What is the impedance of the 4...20mA input on the Samson positioner?

[Dominic]

I recently had a customer who had an issue with a 4-20mA transducer input to an expansion I/O module. The problem was that the transducer's output was out of scale. For example, when it should have been sending 10mA it was sending 13mA, when it should have been sending 20mA is was sending 25mA. The problem was resolved by moving the input module's ground wire to the machine earth ground point where all the other ground wires were. So proper grounding is very important. I suggest making sure the grouning is done properly on all the components and controls.

[TT_ZX]

I have the same issue with the analogue outputs not being able to drive a Spirax Sarco SP400 positioner. These positioners require 7V at 4mA. The positioner would not power up until the output is close to 12mA. The impedance of the positioner is inversely proportional to the current. As the current to the positioner increase, the voltage actually reduces. You can test this yourself by putting a voltmeter across the positioner and drive it through the range with the fluke signal generator.

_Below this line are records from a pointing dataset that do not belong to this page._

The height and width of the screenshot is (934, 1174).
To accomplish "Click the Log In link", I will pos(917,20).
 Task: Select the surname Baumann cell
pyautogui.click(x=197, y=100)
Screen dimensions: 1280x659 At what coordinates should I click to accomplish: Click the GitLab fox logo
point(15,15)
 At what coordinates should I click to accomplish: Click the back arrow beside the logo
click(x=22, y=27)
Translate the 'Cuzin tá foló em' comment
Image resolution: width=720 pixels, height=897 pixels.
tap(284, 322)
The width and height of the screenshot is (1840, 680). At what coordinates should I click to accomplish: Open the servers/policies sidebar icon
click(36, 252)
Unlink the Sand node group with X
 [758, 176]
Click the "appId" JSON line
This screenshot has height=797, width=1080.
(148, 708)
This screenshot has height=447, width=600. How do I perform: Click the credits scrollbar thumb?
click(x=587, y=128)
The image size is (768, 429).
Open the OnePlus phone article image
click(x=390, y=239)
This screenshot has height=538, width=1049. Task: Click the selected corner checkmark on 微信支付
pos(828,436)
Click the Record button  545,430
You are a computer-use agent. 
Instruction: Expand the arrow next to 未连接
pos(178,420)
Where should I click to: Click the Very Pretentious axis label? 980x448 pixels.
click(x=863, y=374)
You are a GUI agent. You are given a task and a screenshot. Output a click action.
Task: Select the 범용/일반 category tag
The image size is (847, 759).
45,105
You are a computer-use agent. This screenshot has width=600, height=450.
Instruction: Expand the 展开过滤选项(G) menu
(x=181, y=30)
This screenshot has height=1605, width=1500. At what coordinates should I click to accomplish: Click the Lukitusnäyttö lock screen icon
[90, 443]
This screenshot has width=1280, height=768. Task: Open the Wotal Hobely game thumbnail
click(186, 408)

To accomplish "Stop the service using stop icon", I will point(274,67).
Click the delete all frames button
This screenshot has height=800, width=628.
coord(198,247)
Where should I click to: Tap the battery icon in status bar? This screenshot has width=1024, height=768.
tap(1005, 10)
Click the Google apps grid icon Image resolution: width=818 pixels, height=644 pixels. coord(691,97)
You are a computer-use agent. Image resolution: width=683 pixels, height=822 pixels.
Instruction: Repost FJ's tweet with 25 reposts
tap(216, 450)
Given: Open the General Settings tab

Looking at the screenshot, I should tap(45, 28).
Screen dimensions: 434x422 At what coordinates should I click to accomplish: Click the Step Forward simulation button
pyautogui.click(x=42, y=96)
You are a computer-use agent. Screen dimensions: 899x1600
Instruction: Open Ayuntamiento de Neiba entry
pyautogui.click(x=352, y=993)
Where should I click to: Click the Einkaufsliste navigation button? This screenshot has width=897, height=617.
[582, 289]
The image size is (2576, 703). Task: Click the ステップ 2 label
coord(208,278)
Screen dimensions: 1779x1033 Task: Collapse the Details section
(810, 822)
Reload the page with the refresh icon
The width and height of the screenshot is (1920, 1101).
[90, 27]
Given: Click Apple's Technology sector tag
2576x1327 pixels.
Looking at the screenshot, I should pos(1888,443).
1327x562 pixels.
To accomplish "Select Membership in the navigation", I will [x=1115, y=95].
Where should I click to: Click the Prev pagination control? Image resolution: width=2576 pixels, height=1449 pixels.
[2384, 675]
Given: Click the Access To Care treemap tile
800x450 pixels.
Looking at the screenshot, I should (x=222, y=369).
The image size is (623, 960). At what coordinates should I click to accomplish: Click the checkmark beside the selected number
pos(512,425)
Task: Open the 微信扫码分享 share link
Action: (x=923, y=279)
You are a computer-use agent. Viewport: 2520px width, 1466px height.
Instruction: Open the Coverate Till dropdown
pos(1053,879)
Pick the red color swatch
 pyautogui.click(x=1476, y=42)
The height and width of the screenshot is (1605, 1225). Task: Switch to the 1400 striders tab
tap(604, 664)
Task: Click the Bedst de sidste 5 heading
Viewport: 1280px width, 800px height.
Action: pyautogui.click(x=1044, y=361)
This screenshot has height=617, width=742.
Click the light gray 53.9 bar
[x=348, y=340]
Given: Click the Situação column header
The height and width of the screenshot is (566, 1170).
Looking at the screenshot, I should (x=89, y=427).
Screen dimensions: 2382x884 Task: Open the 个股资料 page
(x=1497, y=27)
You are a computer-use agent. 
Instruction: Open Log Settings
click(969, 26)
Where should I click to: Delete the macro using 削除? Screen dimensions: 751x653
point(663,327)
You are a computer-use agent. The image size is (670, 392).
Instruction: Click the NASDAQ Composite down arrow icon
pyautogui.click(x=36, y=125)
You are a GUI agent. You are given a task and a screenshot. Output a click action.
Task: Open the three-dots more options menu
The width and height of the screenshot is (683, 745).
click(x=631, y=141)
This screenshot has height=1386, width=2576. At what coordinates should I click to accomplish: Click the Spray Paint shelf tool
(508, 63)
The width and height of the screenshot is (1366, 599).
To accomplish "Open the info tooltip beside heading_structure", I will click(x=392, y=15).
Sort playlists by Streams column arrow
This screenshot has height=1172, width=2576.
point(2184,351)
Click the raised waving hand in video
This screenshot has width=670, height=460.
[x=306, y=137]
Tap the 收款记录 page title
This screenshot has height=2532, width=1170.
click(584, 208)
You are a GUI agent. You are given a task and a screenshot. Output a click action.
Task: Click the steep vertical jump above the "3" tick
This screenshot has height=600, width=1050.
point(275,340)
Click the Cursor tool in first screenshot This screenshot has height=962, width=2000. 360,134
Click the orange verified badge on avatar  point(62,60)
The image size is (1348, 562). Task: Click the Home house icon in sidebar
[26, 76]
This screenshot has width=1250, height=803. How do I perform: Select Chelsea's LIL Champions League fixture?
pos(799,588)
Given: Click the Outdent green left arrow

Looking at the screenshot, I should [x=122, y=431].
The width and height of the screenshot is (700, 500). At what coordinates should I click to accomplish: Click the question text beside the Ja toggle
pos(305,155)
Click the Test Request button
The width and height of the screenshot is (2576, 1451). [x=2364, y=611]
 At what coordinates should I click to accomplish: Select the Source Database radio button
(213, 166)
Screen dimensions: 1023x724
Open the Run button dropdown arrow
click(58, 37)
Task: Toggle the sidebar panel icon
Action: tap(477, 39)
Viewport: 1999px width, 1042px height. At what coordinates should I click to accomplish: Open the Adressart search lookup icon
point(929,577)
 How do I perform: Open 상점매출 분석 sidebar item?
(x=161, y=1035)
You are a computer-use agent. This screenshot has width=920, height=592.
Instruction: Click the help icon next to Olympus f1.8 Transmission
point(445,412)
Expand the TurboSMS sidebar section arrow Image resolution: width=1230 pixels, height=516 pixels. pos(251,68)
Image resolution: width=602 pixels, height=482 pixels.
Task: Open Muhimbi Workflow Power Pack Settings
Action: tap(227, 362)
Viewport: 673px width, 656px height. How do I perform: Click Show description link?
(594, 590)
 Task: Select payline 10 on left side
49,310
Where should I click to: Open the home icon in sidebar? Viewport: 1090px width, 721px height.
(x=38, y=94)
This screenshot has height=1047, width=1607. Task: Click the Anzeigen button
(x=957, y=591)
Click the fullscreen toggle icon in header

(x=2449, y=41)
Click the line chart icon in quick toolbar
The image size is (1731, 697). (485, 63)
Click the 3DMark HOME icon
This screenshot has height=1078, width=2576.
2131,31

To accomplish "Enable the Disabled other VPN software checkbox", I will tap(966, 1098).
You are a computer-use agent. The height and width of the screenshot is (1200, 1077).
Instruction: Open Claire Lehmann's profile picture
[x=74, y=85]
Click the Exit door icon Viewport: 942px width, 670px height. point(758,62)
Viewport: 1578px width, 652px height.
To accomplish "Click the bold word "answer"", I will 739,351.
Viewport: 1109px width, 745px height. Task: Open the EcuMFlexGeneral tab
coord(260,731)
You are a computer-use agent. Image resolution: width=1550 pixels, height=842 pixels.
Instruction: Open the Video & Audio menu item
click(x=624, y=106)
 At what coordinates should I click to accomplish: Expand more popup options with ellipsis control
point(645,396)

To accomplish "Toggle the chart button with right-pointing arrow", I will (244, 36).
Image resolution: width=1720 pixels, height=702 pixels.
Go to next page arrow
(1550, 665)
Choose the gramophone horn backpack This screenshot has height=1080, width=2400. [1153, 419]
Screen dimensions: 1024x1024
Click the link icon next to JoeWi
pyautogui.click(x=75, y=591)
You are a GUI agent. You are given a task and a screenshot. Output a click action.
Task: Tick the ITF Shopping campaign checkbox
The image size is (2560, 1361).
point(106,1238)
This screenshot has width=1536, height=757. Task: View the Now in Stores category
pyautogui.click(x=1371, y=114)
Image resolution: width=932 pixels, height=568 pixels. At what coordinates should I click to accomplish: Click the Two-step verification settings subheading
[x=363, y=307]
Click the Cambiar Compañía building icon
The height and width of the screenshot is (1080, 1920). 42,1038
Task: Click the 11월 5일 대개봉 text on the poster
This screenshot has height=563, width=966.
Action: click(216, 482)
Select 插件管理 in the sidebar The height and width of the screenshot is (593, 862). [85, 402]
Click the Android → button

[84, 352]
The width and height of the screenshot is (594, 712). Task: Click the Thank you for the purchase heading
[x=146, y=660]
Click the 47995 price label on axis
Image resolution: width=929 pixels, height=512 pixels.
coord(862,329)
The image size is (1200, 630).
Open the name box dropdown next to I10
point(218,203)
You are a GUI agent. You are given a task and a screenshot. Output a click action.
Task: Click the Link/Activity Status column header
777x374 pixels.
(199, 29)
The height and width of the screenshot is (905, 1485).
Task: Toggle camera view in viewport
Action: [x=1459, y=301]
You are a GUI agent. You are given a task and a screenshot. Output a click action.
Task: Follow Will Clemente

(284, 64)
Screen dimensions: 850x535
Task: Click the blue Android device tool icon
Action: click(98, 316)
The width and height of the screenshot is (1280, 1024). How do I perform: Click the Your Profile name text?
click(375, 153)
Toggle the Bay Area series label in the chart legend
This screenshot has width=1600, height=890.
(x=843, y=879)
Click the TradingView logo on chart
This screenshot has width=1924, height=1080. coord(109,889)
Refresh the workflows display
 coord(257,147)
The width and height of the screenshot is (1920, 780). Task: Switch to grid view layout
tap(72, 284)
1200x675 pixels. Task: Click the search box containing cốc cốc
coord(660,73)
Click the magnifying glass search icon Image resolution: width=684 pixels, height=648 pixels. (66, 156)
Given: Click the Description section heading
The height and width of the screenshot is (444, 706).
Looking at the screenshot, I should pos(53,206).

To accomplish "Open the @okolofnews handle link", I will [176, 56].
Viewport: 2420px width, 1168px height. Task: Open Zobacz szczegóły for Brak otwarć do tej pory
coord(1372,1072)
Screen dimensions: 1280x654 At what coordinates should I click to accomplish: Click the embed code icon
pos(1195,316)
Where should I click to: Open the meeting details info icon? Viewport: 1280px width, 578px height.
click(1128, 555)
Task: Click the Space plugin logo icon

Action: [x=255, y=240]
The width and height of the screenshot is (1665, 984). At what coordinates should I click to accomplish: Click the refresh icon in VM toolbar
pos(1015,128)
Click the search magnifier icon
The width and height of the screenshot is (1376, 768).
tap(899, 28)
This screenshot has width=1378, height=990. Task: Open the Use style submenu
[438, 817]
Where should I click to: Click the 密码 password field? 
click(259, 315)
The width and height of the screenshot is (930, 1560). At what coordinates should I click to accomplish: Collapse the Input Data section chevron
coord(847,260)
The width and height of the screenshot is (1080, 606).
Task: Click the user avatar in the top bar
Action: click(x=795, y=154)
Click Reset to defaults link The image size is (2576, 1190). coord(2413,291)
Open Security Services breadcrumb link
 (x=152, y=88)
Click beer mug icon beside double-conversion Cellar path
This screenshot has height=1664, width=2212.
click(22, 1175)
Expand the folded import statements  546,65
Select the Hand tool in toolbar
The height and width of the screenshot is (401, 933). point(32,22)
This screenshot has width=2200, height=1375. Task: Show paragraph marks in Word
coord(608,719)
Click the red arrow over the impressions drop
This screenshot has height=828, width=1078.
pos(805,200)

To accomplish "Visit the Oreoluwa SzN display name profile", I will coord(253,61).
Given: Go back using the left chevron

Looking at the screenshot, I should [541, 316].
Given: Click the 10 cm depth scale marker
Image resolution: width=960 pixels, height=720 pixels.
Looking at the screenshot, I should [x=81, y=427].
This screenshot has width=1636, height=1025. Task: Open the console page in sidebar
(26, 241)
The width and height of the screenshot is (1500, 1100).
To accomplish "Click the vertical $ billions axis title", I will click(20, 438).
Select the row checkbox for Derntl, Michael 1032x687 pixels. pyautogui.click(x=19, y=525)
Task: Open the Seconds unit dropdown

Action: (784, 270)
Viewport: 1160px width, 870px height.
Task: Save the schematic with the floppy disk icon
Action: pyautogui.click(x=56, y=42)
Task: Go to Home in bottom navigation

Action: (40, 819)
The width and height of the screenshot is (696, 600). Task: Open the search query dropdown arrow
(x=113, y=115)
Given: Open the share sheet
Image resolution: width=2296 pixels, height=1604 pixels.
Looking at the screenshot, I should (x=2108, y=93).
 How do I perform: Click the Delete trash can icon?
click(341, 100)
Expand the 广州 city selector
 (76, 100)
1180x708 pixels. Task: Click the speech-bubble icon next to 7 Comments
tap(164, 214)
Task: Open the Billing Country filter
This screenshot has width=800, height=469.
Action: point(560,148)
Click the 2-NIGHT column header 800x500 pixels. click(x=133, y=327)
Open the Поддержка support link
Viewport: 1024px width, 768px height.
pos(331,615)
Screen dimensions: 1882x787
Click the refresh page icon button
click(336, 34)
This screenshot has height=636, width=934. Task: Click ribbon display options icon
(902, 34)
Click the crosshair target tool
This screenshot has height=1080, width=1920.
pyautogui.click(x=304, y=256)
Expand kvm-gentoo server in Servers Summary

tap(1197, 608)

I have been using Seneca K109UI or K109S isolating transmitters between the PLC and the positioner to overcome the problem. Expensive, but I don't know of better way. You could range the positioner to work from 9-20mA. This is a bit of a hack that I used with the SP400's until I got the isolating transmitters.

[Simon]

That's an interesting characteristic of those positioners, something I will remember for future occasions.

If that is the case, then it seems that the isolating transmitter is the best option.

It would be interesting to understand why the Unitronics output can't drive that type of input, whilst the signal generator and the isolating transmitter can.

[Simon]

Are those positioners loop-powered, or do they have an auxiliary power supply?

[TT_ZX]

My issue is with loop powered positioners. I wouldn't expect problems with self powered positioners. It seems as though a minimum amount of power is required from the loop for the internal circuitry. Therefore at lower currents a higher voltage is required. Ie 7V x 4mA = 28mW. The impedance in my case is 1750 ohms at 4 mA (7V / 4mA = 1750). Way above the maximum of 500 ohm. Yet at 20 mA the impedance was something like 350 ohms.

I think signal generators have a maximum voltage which is available at any current. 10V is all that is required to supply 20mA to a 500 ohm load. 10V could supply 4 mA in to a 2500 Ohm load. I don't know why the Unitronics analog output modules can't supply 7V at 4 mA.

[Simon]

Generally when selecting analogue outputs, it is necessary to be aware of any loop-power requirements. I have dealt with other brands of I/O systems, and the default offering is usually for auxiliary powered devices. If loop power is required then a specific analogue output module must be used. This is at least the case in industrial automation, it may be different in other industries where loop power may be more the norm.

As far as I know, Unitronics devices do not provide analogue loop power on their outputs.